■ TASK DETAILS
When a line below contains the word "computer", copy that line.

==============================

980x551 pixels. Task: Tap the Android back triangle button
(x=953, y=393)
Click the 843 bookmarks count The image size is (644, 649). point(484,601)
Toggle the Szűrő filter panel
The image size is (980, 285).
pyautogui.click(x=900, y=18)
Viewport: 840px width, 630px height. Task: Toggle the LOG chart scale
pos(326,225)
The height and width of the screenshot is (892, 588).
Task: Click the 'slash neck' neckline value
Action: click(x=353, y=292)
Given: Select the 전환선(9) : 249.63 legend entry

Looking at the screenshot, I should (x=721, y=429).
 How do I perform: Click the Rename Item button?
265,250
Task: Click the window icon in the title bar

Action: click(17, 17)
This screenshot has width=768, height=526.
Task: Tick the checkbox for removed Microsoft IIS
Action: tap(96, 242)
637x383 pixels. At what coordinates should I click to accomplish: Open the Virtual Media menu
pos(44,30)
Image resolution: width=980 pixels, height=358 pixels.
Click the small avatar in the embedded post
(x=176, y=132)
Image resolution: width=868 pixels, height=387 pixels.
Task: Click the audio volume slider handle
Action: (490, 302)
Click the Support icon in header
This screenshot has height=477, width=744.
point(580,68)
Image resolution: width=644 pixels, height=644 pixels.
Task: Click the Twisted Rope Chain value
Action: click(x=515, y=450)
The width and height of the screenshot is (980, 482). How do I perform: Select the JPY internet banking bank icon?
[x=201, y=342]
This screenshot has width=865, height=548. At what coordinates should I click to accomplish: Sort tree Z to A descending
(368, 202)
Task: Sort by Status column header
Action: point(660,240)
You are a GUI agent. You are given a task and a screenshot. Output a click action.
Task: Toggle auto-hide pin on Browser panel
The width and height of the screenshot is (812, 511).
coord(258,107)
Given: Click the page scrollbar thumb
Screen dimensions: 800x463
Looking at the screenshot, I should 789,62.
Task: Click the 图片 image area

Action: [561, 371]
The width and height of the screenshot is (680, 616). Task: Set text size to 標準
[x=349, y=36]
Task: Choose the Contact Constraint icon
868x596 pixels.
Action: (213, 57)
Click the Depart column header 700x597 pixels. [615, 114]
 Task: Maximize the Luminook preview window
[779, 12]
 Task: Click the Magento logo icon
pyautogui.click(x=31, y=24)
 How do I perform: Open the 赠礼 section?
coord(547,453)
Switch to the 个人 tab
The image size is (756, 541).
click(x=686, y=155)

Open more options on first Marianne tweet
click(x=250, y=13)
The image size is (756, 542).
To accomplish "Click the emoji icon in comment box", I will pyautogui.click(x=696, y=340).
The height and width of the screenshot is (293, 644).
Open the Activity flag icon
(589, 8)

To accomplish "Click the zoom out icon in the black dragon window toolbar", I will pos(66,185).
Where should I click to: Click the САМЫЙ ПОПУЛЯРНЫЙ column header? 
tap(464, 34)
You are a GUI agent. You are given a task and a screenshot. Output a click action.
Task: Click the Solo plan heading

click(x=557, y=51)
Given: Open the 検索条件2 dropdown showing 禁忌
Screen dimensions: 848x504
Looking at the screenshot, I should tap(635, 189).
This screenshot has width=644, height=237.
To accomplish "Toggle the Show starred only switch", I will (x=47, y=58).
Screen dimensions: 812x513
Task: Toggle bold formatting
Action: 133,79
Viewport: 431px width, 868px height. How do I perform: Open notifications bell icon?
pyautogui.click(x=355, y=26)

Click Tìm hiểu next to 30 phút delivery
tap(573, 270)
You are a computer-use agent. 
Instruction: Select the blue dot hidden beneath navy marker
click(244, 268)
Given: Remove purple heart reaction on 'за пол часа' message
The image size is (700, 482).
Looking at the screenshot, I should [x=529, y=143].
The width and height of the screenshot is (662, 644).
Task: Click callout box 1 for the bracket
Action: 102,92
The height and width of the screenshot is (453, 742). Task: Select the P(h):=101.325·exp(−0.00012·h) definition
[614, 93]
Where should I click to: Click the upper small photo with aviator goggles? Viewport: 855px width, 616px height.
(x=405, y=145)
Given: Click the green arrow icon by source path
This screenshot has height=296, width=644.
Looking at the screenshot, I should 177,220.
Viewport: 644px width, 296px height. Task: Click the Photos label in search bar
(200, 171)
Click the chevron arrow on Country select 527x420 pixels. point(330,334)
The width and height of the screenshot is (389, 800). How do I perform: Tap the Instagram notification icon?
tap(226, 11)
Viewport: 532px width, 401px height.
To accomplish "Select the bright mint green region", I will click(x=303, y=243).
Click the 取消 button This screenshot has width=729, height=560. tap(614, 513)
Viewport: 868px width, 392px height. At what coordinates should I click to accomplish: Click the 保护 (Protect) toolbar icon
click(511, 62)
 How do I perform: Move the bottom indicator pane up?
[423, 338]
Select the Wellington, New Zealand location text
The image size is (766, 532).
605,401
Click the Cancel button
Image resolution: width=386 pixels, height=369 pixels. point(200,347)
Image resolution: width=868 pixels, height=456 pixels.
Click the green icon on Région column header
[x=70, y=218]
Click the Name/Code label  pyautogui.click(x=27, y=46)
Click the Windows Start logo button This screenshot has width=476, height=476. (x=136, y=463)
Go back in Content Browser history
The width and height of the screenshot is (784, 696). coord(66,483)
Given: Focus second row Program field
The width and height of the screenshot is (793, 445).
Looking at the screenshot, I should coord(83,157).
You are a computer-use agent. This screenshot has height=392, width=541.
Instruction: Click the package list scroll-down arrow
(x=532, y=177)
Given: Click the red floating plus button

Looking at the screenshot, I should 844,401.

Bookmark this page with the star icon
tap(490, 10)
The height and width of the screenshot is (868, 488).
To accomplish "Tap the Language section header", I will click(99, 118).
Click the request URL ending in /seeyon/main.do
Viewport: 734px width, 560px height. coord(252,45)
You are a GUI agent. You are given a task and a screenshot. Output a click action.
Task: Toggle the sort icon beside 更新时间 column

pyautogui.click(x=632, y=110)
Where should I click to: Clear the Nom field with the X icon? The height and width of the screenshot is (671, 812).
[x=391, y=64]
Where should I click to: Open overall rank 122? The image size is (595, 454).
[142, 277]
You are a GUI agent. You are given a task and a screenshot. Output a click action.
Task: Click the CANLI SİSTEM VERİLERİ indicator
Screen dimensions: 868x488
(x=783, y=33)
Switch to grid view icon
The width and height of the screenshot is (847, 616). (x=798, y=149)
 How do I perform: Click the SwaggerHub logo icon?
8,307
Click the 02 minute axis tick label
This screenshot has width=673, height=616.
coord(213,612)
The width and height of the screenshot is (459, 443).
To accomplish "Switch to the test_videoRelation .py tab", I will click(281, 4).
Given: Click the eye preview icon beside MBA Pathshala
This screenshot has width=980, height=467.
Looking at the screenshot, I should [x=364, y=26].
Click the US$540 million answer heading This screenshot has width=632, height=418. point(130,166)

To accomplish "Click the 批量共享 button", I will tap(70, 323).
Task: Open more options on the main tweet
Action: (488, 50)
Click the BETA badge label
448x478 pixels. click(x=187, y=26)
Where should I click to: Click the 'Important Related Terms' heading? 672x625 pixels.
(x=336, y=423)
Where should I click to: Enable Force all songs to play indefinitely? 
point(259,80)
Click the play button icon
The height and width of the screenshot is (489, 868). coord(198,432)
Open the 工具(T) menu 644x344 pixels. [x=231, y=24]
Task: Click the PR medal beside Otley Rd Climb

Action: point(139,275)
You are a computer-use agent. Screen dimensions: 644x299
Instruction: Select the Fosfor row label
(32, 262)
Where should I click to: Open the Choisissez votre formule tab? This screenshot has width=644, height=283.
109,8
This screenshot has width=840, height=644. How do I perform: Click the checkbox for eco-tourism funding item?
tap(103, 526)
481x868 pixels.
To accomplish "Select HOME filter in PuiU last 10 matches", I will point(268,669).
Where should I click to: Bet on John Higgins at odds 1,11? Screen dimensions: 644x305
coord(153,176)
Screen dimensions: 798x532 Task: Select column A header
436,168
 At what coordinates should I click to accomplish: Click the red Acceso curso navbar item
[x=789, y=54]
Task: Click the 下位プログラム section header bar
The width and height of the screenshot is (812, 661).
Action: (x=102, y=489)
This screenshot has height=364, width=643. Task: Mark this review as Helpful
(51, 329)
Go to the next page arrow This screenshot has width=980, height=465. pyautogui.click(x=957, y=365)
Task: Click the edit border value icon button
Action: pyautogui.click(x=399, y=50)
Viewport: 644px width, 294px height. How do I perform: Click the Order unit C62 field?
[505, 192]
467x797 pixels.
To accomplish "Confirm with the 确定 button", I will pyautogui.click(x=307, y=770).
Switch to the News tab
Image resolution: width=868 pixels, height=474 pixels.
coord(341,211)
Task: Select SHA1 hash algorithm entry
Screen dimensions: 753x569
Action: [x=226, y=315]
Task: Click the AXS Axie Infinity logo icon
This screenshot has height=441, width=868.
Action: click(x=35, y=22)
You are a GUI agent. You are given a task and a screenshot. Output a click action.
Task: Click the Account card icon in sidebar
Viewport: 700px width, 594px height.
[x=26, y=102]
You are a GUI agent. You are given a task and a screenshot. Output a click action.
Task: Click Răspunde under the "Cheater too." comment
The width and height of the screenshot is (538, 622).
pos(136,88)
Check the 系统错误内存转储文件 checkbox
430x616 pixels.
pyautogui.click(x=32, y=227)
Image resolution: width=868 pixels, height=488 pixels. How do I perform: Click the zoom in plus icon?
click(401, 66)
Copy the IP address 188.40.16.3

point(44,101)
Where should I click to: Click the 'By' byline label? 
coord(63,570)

==============================

■ RESULT OF THIS EXERCISE
You are a computer-use agent. 
You are a computer-use agent. This screenshot has height=392, width=541.
You are a computer-use agent. Screen dimensions: 644x299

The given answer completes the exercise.